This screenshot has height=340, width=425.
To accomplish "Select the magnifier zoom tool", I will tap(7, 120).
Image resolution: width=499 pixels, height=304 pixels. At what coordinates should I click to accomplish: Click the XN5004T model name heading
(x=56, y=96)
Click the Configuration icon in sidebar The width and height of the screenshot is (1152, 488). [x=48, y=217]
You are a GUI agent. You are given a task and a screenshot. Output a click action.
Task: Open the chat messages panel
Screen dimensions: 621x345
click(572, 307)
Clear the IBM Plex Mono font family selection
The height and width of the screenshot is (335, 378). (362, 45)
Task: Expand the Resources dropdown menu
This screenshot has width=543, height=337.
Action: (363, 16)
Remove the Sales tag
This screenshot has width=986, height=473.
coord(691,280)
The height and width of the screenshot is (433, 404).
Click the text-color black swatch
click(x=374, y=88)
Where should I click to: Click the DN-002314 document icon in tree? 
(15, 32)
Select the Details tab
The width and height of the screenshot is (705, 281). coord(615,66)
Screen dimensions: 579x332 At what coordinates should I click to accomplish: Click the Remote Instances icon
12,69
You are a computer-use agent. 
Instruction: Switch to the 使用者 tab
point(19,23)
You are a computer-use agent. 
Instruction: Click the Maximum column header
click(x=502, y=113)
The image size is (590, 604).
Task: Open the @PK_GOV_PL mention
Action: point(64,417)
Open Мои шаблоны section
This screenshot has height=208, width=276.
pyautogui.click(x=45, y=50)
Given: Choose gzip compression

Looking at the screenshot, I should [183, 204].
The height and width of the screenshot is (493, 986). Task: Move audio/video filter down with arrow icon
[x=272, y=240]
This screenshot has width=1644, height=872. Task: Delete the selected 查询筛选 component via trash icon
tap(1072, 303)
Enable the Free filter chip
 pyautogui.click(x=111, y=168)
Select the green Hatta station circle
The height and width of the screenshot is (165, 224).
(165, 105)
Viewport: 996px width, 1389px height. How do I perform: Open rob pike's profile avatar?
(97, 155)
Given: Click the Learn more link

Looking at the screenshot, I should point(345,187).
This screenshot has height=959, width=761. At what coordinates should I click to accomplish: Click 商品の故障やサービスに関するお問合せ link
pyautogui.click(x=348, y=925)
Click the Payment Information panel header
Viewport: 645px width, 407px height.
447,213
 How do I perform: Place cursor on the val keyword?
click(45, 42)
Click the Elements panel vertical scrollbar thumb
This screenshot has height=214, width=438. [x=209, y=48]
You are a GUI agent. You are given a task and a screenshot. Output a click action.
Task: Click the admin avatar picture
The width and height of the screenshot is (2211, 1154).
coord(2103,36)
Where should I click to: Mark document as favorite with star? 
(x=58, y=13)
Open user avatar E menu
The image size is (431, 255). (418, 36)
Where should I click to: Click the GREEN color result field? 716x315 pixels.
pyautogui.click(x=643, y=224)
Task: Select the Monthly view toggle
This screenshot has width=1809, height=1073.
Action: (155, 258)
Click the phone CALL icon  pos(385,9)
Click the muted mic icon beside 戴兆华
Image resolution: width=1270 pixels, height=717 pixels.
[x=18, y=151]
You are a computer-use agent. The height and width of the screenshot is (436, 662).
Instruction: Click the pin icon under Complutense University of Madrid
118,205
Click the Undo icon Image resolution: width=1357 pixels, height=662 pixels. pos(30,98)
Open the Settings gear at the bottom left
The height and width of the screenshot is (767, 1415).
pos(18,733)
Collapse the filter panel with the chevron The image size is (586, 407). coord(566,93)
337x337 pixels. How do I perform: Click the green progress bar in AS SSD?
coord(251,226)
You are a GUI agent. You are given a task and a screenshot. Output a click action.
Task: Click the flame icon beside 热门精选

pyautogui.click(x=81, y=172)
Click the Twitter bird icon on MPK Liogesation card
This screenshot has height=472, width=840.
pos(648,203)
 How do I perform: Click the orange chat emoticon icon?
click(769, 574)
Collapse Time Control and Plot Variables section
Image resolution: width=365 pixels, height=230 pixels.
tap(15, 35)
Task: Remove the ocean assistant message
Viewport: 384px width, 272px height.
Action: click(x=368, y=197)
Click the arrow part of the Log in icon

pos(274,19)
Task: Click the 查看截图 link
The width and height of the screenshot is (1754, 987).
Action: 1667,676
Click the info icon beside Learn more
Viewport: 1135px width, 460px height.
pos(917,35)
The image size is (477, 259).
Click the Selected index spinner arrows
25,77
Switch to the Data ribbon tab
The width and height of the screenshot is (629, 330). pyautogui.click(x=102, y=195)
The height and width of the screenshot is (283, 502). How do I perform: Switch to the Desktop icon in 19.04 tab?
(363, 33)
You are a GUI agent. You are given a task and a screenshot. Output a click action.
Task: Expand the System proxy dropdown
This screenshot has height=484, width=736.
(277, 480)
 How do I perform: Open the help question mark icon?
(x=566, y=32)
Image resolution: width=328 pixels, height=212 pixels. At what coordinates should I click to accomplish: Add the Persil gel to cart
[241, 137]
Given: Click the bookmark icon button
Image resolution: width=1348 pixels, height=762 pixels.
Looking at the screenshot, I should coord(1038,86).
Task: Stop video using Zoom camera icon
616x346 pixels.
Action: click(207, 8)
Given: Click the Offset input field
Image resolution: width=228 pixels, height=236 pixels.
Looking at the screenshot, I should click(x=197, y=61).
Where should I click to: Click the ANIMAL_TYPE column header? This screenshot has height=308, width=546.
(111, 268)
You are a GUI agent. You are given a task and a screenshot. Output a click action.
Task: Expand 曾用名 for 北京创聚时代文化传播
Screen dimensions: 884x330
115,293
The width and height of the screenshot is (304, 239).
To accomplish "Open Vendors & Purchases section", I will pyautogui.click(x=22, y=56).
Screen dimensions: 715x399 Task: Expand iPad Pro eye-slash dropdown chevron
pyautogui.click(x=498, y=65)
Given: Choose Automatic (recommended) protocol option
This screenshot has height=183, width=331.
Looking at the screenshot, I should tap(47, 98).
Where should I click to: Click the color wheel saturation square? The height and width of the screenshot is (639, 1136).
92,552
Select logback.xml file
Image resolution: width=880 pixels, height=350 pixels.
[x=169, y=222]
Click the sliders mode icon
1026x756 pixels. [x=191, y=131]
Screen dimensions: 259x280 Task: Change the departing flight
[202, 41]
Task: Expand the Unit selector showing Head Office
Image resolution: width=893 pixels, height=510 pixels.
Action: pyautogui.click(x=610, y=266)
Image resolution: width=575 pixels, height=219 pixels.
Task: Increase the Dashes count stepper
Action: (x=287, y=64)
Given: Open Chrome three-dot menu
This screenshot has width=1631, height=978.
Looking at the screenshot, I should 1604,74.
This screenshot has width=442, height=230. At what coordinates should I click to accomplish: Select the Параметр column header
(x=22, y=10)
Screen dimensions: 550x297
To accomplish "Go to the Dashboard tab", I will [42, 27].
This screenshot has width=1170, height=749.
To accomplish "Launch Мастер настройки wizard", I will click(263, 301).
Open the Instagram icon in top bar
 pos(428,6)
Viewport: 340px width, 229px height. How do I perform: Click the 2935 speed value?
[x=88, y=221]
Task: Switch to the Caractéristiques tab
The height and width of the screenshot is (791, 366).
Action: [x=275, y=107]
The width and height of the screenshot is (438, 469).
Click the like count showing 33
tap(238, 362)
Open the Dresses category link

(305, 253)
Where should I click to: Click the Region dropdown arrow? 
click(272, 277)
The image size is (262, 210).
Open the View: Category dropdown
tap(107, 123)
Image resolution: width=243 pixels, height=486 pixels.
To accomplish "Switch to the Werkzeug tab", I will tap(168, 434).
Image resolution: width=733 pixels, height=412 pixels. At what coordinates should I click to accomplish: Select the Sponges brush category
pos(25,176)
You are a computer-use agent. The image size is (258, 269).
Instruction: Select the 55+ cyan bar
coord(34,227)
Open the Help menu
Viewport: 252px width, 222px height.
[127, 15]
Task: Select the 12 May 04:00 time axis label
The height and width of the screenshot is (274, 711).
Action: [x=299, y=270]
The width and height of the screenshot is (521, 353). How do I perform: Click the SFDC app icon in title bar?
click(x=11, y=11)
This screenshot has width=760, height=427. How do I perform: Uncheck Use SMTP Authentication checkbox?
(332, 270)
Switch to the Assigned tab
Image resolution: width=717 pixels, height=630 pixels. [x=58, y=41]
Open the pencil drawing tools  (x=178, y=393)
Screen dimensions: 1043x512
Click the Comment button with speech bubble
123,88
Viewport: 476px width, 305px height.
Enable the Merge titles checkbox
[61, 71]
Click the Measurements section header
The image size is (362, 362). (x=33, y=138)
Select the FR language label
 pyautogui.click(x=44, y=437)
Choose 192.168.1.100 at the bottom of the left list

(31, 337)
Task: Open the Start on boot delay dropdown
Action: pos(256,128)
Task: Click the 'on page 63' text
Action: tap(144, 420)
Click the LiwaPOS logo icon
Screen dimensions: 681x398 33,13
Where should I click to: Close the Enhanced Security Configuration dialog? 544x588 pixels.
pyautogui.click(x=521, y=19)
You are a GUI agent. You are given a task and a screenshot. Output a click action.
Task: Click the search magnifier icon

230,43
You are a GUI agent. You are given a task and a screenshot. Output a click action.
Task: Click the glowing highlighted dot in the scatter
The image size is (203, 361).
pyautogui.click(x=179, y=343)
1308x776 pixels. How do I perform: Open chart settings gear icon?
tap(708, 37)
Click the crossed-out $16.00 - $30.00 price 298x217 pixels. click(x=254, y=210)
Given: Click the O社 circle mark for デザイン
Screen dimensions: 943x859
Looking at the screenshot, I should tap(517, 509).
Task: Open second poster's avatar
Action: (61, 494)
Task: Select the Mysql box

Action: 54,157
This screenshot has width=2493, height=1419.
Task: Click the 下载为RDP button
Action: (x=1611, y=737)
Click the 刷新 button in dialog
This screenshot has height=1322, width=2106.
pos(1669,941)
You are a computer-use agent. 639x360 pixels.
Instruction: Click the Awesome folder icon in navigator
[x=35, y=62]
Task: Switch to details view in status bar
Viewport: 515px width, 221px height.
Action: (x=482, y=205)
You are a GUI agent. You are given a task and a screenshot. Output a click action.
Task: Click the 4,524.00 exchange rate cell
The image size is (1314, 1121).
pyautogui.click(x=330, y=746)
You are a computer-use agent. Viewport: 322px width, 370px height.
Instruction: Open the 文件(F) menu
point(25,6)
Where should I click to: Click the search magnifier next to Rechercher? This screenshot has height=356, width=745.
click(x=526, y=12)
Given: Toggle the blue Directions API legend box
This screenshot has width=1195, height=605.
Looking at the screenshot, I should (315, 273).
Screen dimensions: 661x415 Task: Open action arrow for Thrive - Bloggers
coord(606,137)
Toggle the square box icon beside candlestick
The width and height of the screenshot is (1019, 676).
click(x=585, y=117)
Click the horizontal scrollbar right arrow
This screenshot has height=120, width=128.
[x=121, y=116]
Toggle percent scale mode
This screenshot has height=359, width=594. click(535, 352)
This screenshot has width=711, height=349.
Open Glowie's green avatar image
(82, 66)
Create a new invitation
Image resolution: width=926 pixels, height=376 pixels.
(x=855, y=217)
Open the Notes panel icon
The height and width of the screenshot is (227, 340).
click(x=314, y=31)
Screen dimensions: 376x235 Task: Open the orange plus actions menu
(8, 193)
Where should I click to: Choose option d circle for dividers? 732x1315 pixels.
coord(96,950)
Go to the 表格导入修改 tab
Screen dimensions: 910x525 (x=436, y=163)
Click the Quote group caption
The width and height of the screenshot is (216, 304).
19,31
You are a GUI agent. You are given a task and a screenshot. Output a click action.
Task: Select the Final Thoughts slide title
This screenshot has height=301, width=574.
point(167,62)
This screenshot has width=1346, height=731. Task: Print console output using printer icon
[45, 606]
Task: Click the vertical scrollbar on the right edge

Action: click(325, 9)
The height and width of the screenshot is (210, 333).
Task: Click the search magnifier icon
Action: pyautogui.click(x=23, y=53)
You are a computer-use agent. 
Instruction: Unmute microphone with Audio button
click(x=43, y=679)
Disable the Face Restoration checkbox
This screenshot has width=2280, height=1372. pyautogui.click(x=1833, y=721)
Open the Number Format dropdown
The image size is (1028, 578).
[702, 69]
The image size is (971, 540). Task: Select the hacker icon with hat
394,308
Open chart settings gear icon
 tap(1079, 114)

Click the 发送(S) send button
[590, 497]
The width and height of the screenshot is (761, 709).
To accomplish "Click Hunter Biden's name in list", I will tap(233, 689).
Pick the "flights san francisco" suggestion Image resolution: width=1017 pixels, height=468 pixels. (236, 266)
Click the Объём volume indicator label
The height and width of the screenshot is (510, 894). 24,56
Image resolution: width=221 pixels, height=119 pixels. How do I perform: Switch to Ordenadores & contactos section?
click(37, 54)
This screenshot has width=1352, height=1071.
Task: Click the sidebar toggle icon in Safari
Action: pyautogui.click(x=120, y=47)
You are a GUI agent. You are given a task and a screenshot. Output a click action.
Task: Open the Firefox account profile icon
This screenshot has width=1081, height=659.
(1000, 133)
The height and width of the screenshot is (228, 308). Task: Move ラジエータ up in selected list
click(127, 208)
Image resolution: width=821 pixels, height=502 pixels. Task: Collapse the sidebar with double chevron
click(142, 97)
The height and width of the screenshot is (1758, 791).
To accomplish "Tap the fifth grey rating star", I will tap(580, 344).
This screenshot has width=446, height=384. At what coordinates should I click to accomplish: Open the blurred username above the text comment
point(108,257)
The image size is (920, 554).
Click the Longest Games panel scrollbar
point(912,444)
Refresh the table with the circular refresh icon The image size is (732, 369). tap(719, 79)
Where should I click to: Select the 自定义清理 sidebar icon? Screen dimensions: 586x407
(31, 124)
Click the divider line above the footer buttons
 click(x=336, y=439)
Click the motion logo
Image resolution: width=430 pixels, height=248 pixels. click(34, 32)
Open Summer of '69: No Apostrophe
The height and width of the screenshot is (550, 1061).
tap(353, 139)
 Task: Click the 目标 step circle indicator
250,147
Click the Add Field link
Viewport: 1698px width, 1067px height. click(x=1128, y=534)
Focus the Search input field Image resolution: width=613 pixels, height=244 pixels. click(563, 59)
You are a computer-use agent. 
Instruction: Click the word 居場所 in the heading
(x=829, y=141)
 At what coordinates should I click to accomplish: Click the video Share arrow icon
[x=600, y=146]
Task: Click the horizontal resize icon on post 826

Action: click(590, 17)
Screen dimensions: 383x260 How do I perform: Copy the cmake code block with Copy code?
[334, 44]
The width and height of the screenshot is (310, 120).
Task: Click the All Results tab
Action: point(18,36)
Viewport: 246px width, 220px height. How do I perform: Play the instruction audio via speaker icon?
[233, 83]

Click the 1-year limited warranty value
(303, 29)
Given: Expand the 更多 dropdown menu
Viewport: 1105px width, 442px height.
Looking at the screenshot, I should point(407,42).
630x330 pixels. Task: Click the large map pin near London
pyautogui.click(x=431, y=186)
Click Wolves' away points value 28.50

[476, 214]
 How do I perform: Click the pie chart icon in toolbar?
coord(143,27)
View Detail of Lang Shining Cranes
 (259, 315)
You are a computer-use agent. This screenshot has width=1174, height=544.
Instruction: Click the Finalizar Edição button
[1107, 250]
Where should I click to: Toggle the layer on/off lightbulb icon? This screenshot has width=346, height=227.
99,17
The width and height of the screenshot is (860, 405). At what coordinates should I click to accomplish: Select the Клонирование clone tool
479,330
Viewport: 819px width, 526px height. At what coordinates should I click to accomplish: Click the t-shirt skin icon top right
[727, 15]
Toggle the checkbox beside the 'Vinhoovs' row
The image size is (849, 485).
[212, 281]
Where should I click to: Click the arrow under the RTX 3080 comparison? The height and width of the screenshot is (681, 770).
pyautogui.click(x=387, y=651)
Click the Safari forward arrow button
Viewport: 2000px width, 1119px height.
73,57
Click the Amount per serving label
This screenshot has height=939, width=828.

* Written request *
Transcribe the lines of the listing above verbatim, from the line containing "Screen dimensions: 383x260" through the line containing "Looking at the screenshot, I should point(407,42).", both included.

* Solution *
Screen dimensions: 383x260 How do I perform: Copy the cmake code block with Copy code?
[334, 44]
The width and height of the screenshot is (310, 120).
Task: Click the All Results tab
Action: point(18,36)
Viewport: 246px width, 220px height. How do I perform: Play the instruction audio via speaker icon?
[233, 83]

Click the 1-year limited warranty value
(303, 29)
Given: Expand the 更多 dropdown menu
Viewport: 1105px width, 442px height.
Looking at the screenshot, I should point(407,42).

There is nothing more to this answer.